| Required action |
Please give the data below again in full, exactly as it stands.

Saved data entries
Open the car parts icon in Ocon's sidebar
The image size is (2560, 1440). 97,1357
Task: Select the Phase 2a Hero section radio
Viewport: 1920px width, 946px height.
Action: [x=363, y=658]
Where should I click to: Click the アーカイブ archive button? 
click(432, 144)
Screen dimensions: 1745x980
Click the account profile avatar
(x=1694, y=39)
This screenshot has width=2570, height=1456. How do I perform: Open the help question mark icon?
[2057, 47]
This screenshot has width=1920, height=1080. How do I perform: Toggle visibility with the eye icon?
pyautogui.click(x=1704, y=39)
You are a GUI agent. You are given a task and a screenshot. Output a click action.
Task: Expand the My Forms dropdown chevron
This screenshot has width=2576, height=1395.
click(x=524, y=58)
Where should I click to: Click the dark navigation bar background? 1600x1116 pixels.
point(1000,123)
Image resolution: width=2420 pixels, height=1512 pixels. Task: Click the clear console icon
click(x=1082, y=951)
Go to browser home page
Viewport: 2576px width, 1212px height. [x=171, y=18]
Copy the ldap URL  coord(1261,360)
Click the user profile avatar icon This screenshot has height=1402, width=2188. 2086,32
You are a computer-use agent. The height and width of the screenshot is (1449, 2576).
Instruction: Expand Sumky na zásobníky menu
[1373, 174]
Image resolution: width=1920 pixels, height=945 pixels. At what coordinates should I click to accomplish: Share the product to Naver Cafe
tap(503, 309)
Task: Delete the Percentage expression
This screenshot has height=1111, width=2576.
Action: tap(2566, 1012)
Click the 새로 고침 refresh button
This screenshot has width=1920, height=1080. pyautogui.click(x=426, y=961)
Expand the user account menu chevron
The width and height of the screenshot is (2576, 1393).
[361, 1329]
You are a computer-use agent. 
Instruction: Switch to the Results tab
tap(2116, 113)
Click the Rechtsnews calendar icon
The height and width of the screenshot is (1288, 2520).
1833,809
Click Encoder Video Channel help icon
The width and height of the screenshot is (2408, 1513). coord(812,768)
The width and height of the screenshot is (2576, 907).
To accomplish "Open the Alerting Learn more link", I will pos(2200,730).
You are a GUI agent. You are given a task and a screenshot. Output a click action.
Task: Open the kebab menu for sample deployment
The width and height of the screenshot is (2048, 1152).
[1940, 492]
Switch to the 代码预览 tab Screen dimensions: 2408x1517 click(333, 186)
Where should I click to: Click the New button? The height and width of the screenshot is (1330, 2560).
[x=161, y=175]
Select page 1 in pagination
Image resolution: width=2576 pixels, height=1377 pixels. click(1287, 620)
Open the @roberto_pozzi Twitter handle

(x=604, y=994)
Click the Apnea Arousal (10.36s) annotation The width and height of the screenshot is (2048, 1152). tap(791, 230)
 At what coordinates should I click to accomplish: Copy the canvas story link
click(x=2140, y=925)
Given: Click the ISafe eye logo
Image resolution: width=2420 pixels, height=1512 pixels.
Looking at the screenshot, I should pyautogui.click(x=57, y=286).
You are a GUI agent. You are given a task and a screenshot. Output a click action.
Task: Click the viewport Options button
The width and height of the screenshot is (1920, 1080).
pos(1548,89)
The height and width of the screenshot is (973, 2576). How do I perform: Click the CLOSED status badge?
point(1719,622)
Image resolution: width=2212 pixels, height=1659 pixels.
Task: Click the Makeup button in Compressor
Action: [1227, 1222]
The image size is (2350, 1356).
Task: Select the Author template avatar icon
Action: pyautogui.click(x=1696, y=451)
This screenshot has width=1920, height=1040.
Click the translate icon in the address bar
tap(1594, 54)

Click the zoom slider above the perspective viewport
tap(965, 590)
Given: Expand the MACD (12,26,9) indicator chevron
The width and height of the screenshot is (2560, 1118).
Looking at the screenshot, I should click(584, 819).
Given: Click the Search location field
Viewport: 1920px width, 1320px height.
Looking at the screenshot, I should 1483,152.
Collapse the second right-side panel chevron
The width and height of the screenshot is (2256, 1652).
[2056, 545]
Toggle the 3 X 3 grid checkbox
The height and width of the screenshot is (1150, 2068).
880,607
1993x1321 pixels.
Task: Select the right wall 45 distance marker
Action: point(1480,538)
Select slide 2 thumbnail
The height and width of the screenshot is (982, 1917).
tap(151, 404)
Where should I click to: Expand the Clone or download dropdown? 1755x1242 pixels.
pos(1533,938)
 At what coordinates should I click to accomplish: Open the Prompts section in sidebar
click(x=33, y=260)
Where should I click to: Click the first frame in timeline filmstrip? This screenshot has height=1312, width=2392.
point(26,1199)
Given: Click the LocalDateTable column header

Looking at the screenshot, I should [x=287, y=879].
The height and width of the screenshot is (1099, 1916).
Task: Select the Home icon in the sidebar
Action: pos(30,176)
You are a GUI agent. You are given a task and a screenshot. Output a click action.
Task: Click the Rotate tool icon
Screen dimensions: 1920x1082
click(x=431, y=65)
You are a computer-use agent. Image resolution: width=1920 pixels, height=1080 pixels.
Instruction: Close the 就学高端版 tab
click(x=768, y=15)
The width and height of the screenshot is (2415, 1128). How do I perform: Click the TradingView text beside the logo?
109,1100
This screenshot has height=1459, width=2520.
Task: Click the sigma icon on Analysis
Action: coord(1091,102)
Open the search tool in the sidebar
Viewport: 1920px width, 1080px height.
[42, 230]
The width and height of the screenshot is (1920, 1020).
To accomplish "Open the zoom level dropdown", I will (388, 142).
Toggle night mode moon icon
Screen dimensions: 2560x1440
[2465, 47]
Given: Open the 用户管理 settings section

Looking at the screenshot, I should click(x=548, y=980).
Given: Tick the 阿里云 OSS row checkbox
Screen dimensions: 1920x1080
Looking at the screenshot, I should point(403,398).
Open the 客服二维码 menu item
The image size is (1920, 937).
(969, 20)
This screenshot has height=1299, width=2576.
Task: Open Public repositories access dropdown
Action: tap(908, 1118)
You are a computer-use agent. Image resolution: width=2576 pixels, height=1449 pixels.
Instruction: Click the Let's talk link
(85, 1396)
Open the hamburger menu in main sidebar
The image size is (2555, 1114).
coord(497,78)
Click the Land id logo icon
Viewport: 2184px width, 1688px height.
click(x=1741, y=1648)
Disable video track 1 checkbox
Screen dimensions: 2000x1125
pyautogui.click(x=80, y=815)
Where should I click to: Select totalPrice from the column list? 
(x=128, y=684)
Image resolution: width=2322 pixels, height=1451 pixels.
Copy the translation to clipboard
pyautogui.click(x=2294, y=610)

| Answer area |
Open the car parts icon in Ocon's sidebar
The image size is (2560, 1440). 97,1357
Task: Select the Phase 2a Hero section radio
Viewport: 1920px width, 946px height.
Action: [x=363, y=658]
Where should I click to: Click the アーカイブ archive button? 
click(432, 144)
Screen dimensions: 1745x980
Click the account profile avatar
(x=1694, y=39)
This screenshot has width=2570, height=1456. How do I perform: Open the help question mark icon?
[2057, 47]
This screenshot has width=1920, height=1080. How do I perform: Toggle visibility with the eye icon?
pyautogui.click(x=1704, y=39)
You are a GUI agent. You are given a task and a screenshot. Output a click action.
Task: Expand the My Forms dropdown chevron
This screenshot has width=2576, height=1395.
click(x=524, y=58)
Where should I click to: Click the dark navigation bar background? 1600x1116 pixels.
point(1000,123)
Image resolution: width=2420 pixels, height=1512 pixels. Task: Click the clear console icon
click(x=1082, y=951)
Go to browser home page
Viewport: 2576px width, 1212px height. [x=171, y=18]
Copy the ldap URL  coord(1261,360)
Click the user profile avatar icon This screenshot has height=1402, width=2188. 2086,32
You are a computer-use agent. The height and width of the screenshot is (1449, 2576).
Instruction: Expand Sumky na zásobníky menu
[1373, 174]
Image resolution: width=1920 pixels, height=945 pixels. At what coordinates should I click to accomplish: Share the product to Naver Cafe
tap(503, 309)
Task: Delete the Percentage expression
This screenshot has height=1111, width=2576.
Action: tap(2566, 1012)
Click the 새로 고침 refresh button
This screenshot has width=1920, height=1080. pyautogui.click(x=426, y=961)
Expand the user account menu chevron
The width and height of the screenshot is (2576, 1393).
[361, 1329]
You are a computer-use agent. 
Instruction: Switch to the Results tab
tap(2116, 113)
Click the Rechtsnews calendar icon
The height and width of the screenshot is (1288, 2520).
1833,809
Click Encoder Video Channel help icon
The width and height of the screenshot is (2408, 1513). coord(812,768)
The width and height of the screenshot is (2576, 907).
To accomplish "Open the Alerting Learn more link", I will pos(2200,730).
You are a GUI agent. You are given a task and a screenshot. Output a click action.
Task: Open the kebab menu for sample deployment
The width and height of the screenshot is (2048, 1152).
[1940, 492]
Switch to the 代码预览 tab Screen dimensions: 2408x1517 click(333, 186)
Where should I click to: Click the New button? The height and width of the screenshot is (1330, 2560).
[x=161, y=175]
Select page 1 in pagination
Image resolution: width=2576 pixels, height=1377 pixels. click(1287, 620)
Open the @roberto_pozzi Twitter handle

(x=604, y=994)
Click the Apnea Arousal (10.36s) annotation The width and height of the screenshot is (2048, 1152). tap(791, 230)
 At what coordinates should I click to accomplish: Copy the canvas story link
click(x=2140, y=925)
Given: Click the ISafe eye logo
Image resolution: width=2420 pixels, height=1512 pixels.
Looking at the screenshot, I should pyautogui.click(x=57, y=286).
You are a GUI agent. You are given a task and a screenshot. Output a click action.
Task: Click the viewport Options button
The width and height of the screenshot is (1920, 1080).
pos(1548,89)
The height and width of the screenshot is (973, 2576). How do I perform: Click the CLOSED status badge?
point(1719,622)
Image resolution: width=2212 pixels, height=1659 pixels.
Task: Click the Makeup button in Compressor
Action: [1227, 1222]
The image size is (2350, 1356).
Task: Select the Author template avatar icon
Action: pyautogui.click(x=1696, y=451)
This screenshot has width=1920, height=1040.
Click the translate icon in the address bar
tap(1594, 54)

Click the zoom slider above the perspective viewport
tap(965, 590)
Given: Expand the MACD (12,26,9) indicator chevron
The width and height of the screenshot is (2560, 1118).
Looking at the screenshot, I should click(584, 819).
Given: Click the Search location field
Viewport: 1920px width, 1320px height.
Looking at the screenshot, I should 1483,152.
Collapse the second right-side panel chevron
The width and height of the screenshot is (2256, 1652).
[2056, 545]
Toggle the 3 X 3 grid checkbox
The height and width of the screenshot is (1150, 2068).
880,607
1993x1321 pixels.
Task: Select the right wall 45 distance marker
Action: point(1480,538)
Select slide 2 thumbnail
The height and width of the screenshot is (982, 1917).
tap(151, 404)
Where should I click to: Expand the Clone or download dropdown? 1755x1242 pixels.
pos(1533,938)
 At what coordinates should I click to accomplish: Open the Prompts section in sidebar
click(x=33, y=260)
Where should I click to: Click the first frame in timeline filmstrip? This screenshot has height=1312, width=2392.
point(26,1199)
Given: Click the LocalDateTable column header

Looking at the screenshot, I should [x=287, y=879].
The height and width of the screenshot is (1099, 1916).
Task: Select the Home icon in the sidebar
Action: pos(30,176)
You are a GUI agent. You are given a task and a screenshot. Output a click action.
Task: Click the Rotate tool icon
Screen dimensions: 1920x1082
click(x=431, y=65)
You are a computer-use agent. Image resolution: width=1920 pixels, height=1080 pixels.
Instruction: Close the 就学高端版 tab
click(x=768, y=15)
The width and height of the screenshot is (2415, 1128). How do I perform: Click the TradingView text beside the logo?
109,1100
This screenshot has height=1459, width=2520.
Task: Click the sigma icon on Analysis
Action: coord(1091,102)
Open the search tool in the sidebar
Viewport: 1920px width, 1080px height.
[42, 230]
The width and height of the screenshot is (1920, 1020).
To accomplish "Open the zoom level dropdown", I will (388, 142).
Toggle night mode moon icon
Screen dimensions: 2560x1440
[2465, 47]
Given: Open the 用户管理 settings section

Looking at the screenshot, I should click(x=548, y=980).
Given: Tick the 阿里云 OSS row checkbox
Screen dimensions: 1920x1080
Looking at the screenshot, I should point(403,398).
Open the 客服二维码 menu item
The image size is (1920, 937).
(969, 20)
This screenshot has height=1299, width=2576.
Task: Open Public repositories access dropdown
Action: tap(908, 1118)
You are a computer-use agent. Image resolution: width=2576 pixels, height=1449 pixels.
Instruction: Click the Let's talk link
(85, 1396)
Open the hamburger menu in main sidebar
The image size is (2555, 1114).
coord(497,78)
Click the Land id logo icon
Viewport: 2184px width, 1688px height.
click(x=1741, y=1648)
Disable video track 1 checkbox
Screen dimensions: 2000x1125
pyautogui.click(x=80, y=815)
Where should I click to: Select totalPrice from the column list? 
(x=128, y=684)
Image resolution: width=2322 pixels, height=1451 pixels.
Copy the translation to clipboard
pyautogui.click(x=2294, y=610)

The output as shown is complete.